The rising costs of developing and running AI models have become a significant concern, with OpenAI's AI operations costs expected to reach $7 billion this year and Anthropic's CEO predicting models costing over $10 billion in the near future. To address this issue, researchers and startups are exploring innovative techniques to optimize existing model architectures and develop new ones that can scale up affordably. One such startup is Cartesia, which is pioneering the development of state space models (SSMs), a highly efficient model architecture that can handle large amounts of data at once.
Karan Goel, co-founder of Cartesia, believes that new model architectures are necessary to build truly useful AI models, particularly in a competitive industry where building the best model is crucial to success. Goel's background in Stanford's AI lab, where he worked under the supervision of computer scientist Christopher Ré, laid the foundation for his work on SSMs. Alongside fellow researcher Albert Gu, Goel developed the concept of SSMs, which was later refined through several research papers.
In 2023, Goel, Gu, and two other former Stanford peers, Arjun Desai and Brandon Yang, founded Cartesia to commercialize their research. The startup's founding team also includes Ré, and they have developed many derivatives of Mamba, a popular SSM. Cartesia builds on top of Mamba and trains its own SSMs, which give AI models a working memory, making them faster and potentially more efficient in how they draw on computing power.
SSMs differ significantly from traditional transformer architectures, which are used in most AI apps today.

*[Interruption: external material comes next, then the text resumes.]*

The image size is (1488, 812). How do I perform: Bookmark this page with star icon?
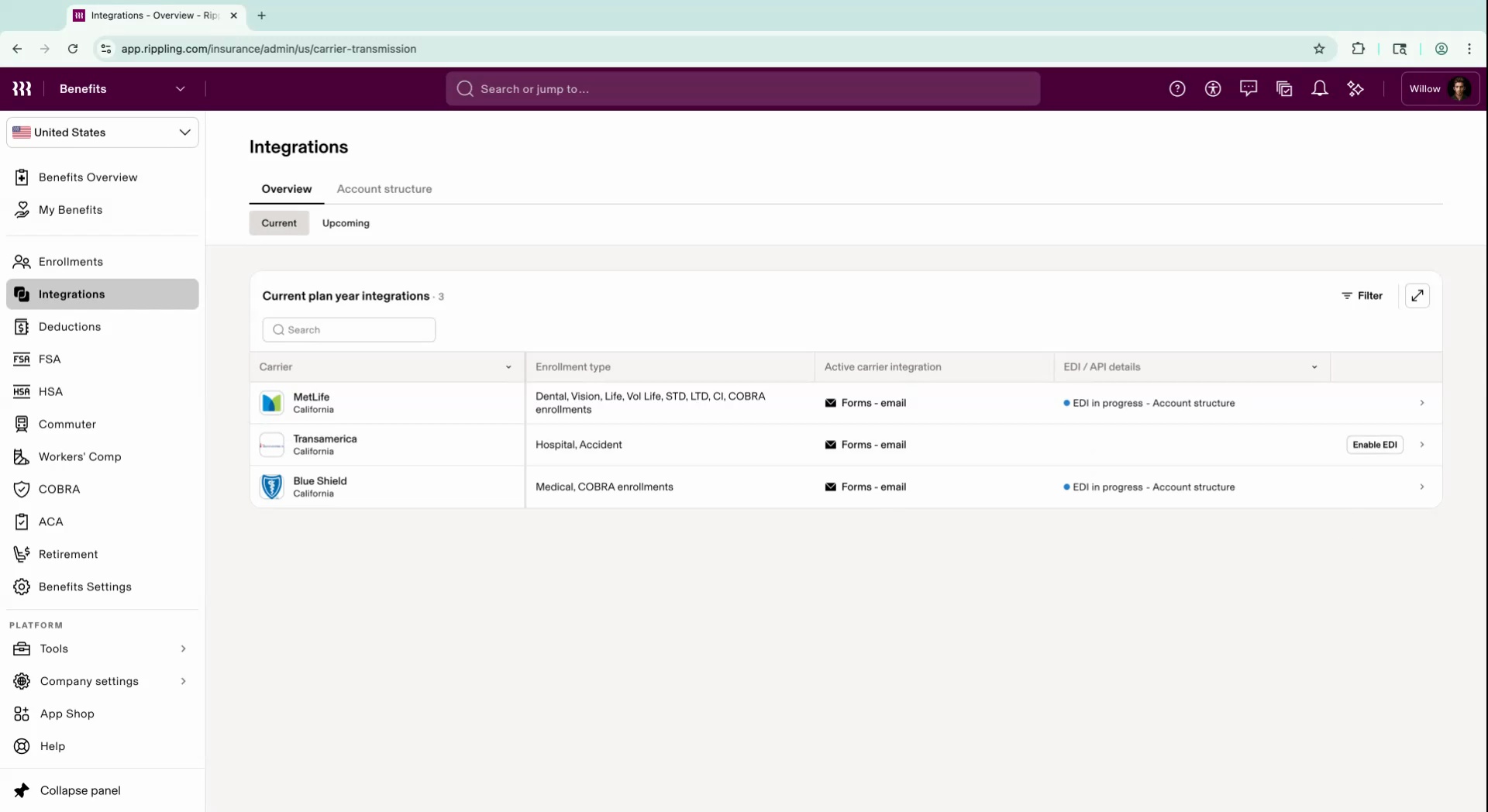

While transformers process data by adding entries to a "hidden state" to "remember" what they processed, SSMs compress every prior data point into a summary of everything they've seen before. This approach enables SSMs to handle large amounts of data while outperforming transformers on certain data generation tasks.
Cartesia's latest project, Sonic, is an SSM that can clone a person's voice or generate a new voice and adjust the tone and cadence in the recording. Goel claims that Sonic is the fastest model in its class, demonstrating how SSMs excel on long-context data like audio while maintaining high performance bars for stability and accuracy. However, Cartesia has faced ethical concerns, including training models on The Pile, an open data set known to contain unlicensed copyrighted books, and lacking apparent safeguards for its Sonic-powered voice cloner.
Goel acknowledges the need for better moderation and has implemented automated and manual review systems, as well as partnerships with external auditors to provide additional independent verification of their models' safety and reliability. Despite these challenges, Cartesia has managed to attract hundreds of customers, including automated calling app Goodcall, which uses Sonic API access for its AI "agent" service.
Cartesia's business model relies on customer data to train its models, although users can opt out if they wish. The startup offers custom retention policies for larger organizations and has a technical advantage that has helped it secure a $22 million funding round led by Index Ventures, bringing its total raised to $27 million. Shardul Shah, partner at Index Ventures, believes that Cartesia's technology has the potential to drive apps for customer service, sales and marketing, robotics, security, and more.
As Cartesia continues to develop its SSMs, it faces competition from other startups like Zephyra, Mistral, and AI21 Labs, which are also experimenting with alternative architectures. However, Goel is confident that Cartesia's unique approach will position it for success in the long run. The startup's vision is to create models that can run on any device and understand and generate any modality of data almost instantly, with applications in gaming, voice dubbing, and more.
In a significant step towards this goal, Cartesia recently launched a beta of Sonic On-Device, a version of Sonic optimized to run on phones and other mobile devices for applications like real-time translation. The startup has also published Edge, a software library to optimize SSMs for different hardware configurations, and Rene, a compact language model. As the AI landscape continues to evolve, Cartesia's innovative approach to SSMs is poised to play a significant role in shaping the future of AI development.